Tirala di qua, aggiustala di là, il capo della Lega bypassa il crollo subito rispetto alle Europee dello scorso anno affermando che il suo è il “primo partito in questo Paese e il primo partito del centrodestra sostanzialmente in tutte le Regioni in cui si è votato”. E facciamo finta che vada bene così… Intanto, la Meloni si gode il successo delle Marche, aggiungendo che il suo è l’unico partito che cresce. E diciamo che va bene pure questo… E Berlusconi? Il Cavaliere non si accontenta mai. Dopo aver sconfitto il Covid (e se l’era vista davvero brutta) pensava di risorgere anche a livello politico, ma almeno da questa tornata emerge che Forza Italia è diventata il tender della barca del Centrodestra. Come dire: dopo di lui il nulla.
Torniamo sul M5S. Male, malissimo ovunque; il che è conseguenza sia di quello che è sempre stato il suo limite maggiore, cioè non aver radici nei territori, sia della farraginosità di una politica basata in gran parte sulla lotta a “sprechi e privilegi”, senza apportare alcunché di significativo alla crescita economica e industriale del Paese, a cui si aggiunge la determinazione a non volere amici al suo fianco, ma solo alleati.
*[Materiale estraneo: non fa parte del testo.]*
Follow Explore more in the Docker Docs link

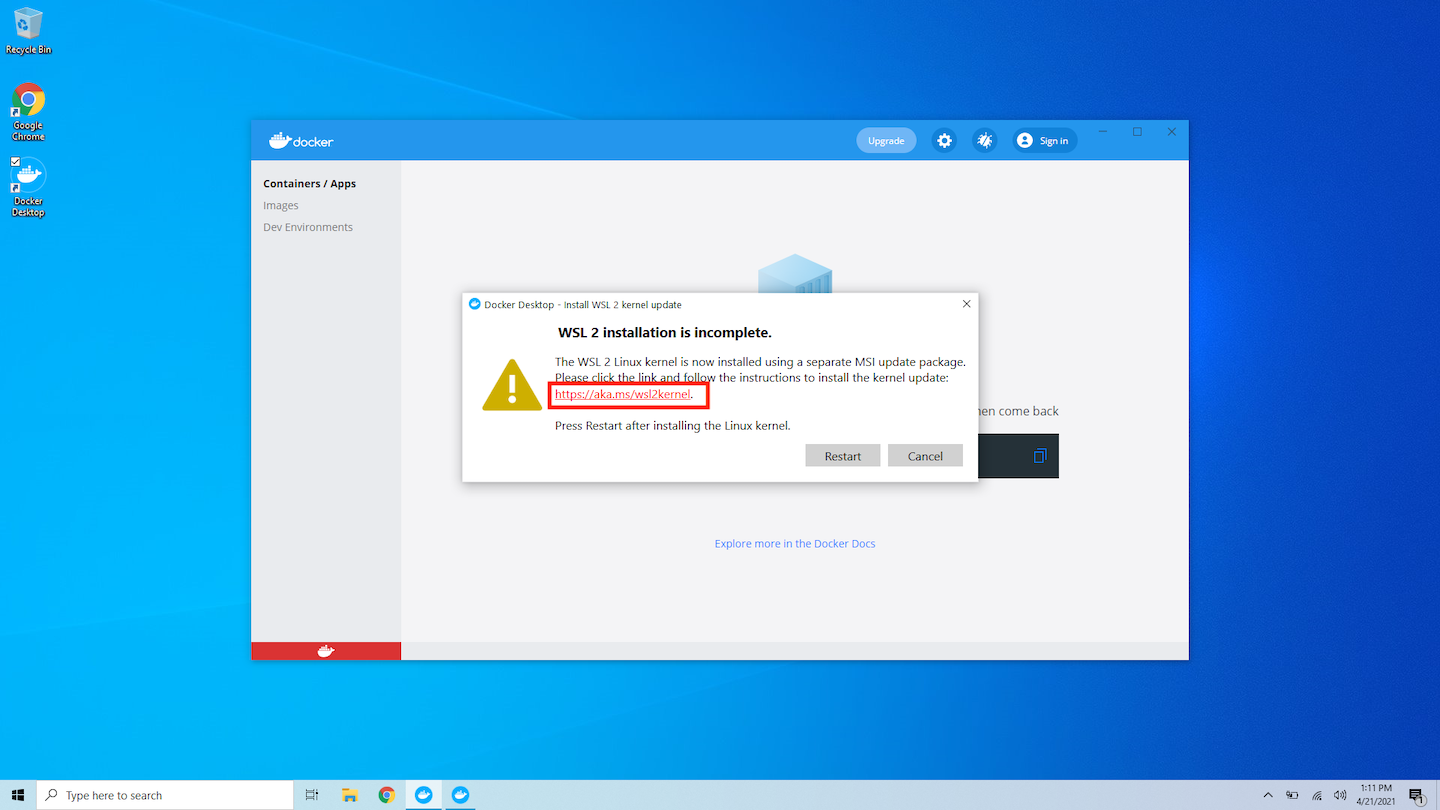tap(795, 544)
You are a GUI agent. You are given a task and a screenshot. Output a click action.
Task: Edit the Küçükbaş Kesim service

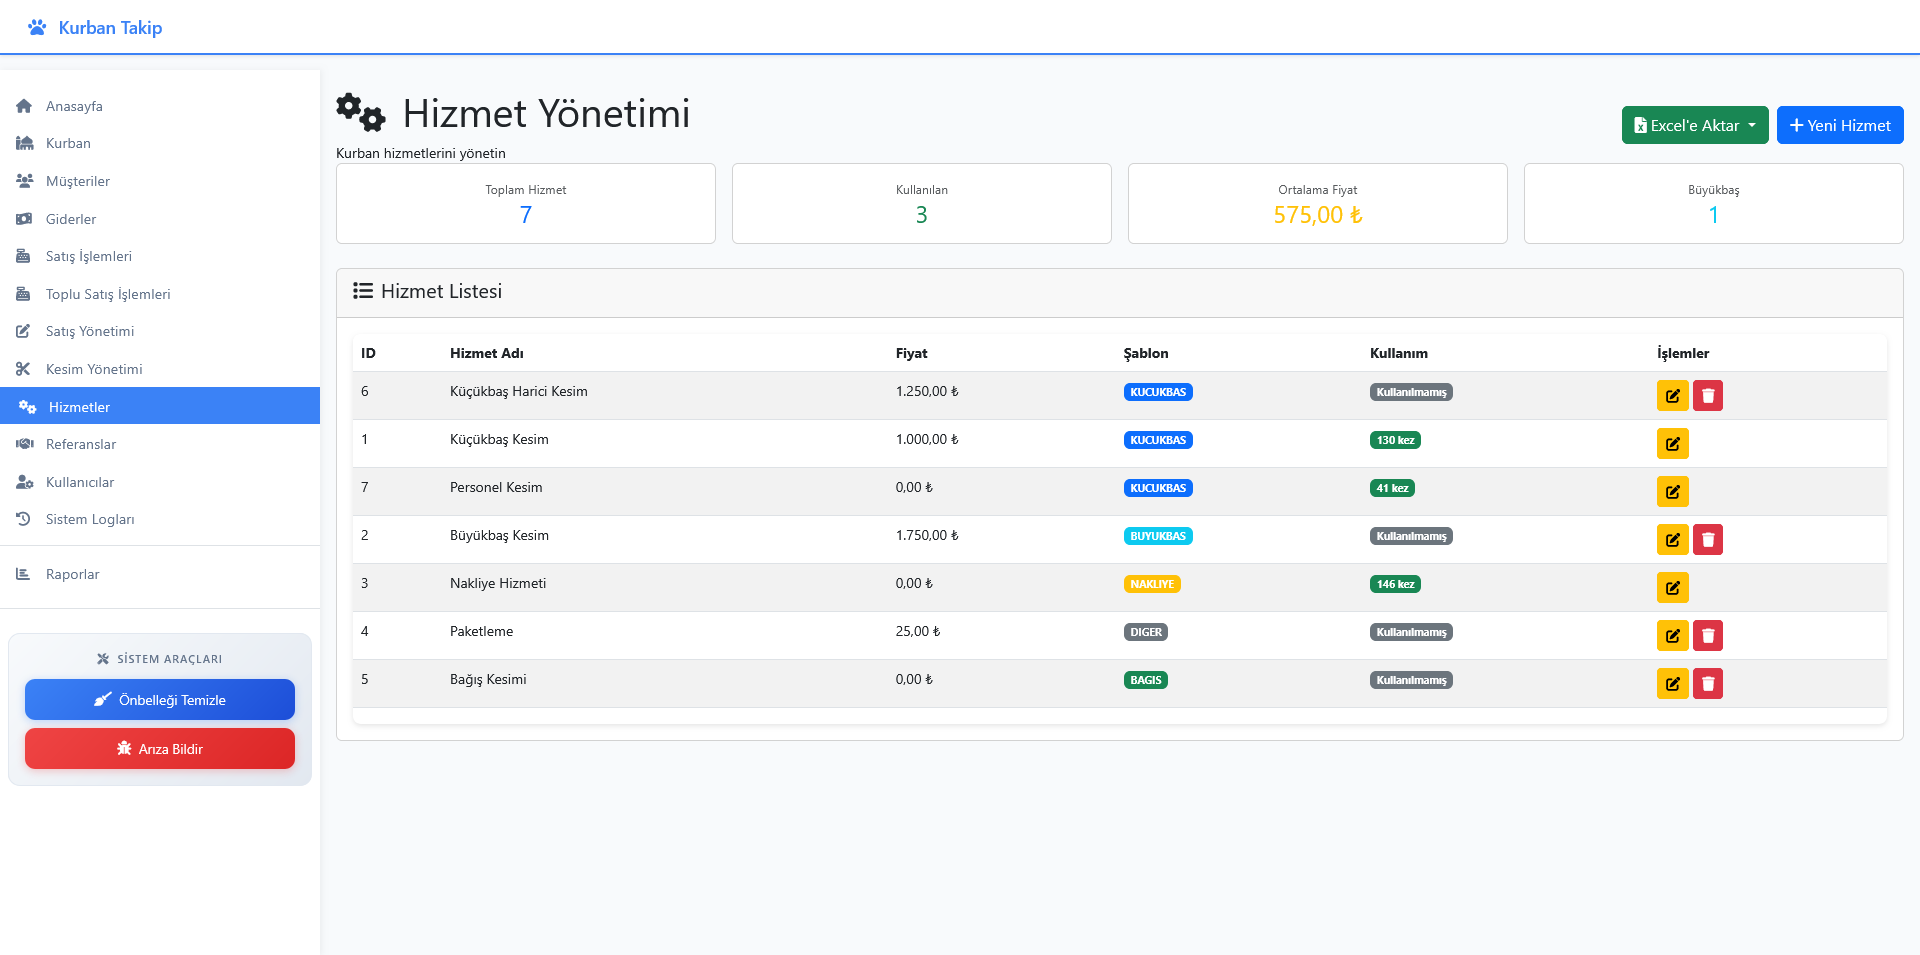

Adesso Di Maio, che tornerà a fare il leader del Movimento dopo il periodo sabbatico, dovrà verdersela con le crescenti pretese del PD. Il quale PD rimprovera, a pieno diritto (ma ben felice che le cose siano andate così), al Movimento 5 Stelle di aver fatto corsa a sé alle Regionali, perché, secondo Zingaretti: “se i nostri alleati ci avessero dato retta di più, l’alleanza di governo avrebbe vinto in quasi tutte le regioni italiane” (senza commento).
Qualcuno torna a ipotizzare che, in prospettiva, l’unica ancora di salvezza per i grillini sia passare al Centrodestra. Per il bene che non gli vogliamo, suggeriamo a Di Maio di lasciar perdere. Magari, in vista delle Politiche 2022, i pentastellati potrebbero agganciarsi al carro del premier Conte – l’unico vero vincitore dell’election day – che, statene certi, si presenterà con una propria lista, visto che gli italiani (addirittura il 62% dicono gli ultimi sondaggi) lo amano così tanto.
Insomma, a valle di tutto ciò, l’unica cosa sicura è che adesso il Governo non cadrà. Anche perché nessuno ha l’intenzione (diremmo soprattutto le capacità) di farlo cadere. Giornalisti e opinion leader a parte, viene da dire, che continuano a bersagliare Conte da tutte la parti. Evidentemente, anche per lui vale la “legge del Festival di Sanremo”, ovvero: la canzone bocciata dalla critica non di rado è quella premiata dal pubblico.
E per lui la vittora del SI al referendum costituzionale è un altro bel puntello, perché guadagnerebbe ancora più forza su un Parlamento indebolito. Conti alla mano, la drastica riduzione del numero dei senatori determina la mancanza di rappresentanti provenienti dai territori più piccoli. L’Italia avrà un deputato ogni 151 mila abitanti e un senatore ogni 302 mila abitanti (il testo originario della Costituzione prevedeva un deputato ogni 80 mila abitanti ed un senatore ogni 200 mila), con il numero più basso di parlamentari di tutti i grandi paesi d’Europa.
In chiusura, un filo di nota sui sondaggi. Purtroppo, si conferma drammaticamente il fatto che gli exit-poll sono soltanto “uscite da polli”, su cui ancora tanti ci cascano pensando che gli scienziati della statistica possono sì sbagliare una volta, magari anche due, ma tre proprio no.
Ora, siccome non possiamo sospettare che questi autorevoli istituti siano manovrati da qualcuno, la verità è una sola: anch’essi hanno perso il contatto con la realtà, e non sono stati ancora in grado di aggiornare i propri metodi di rilevazione.
Può darsi pure che su questo incida il fatto che l’affluenza alle urne è stata complessivamente “non eccezionale” e quindi tra gli intervistati può esserci finito anche chi si è guardato bene dal recarsi al seggio.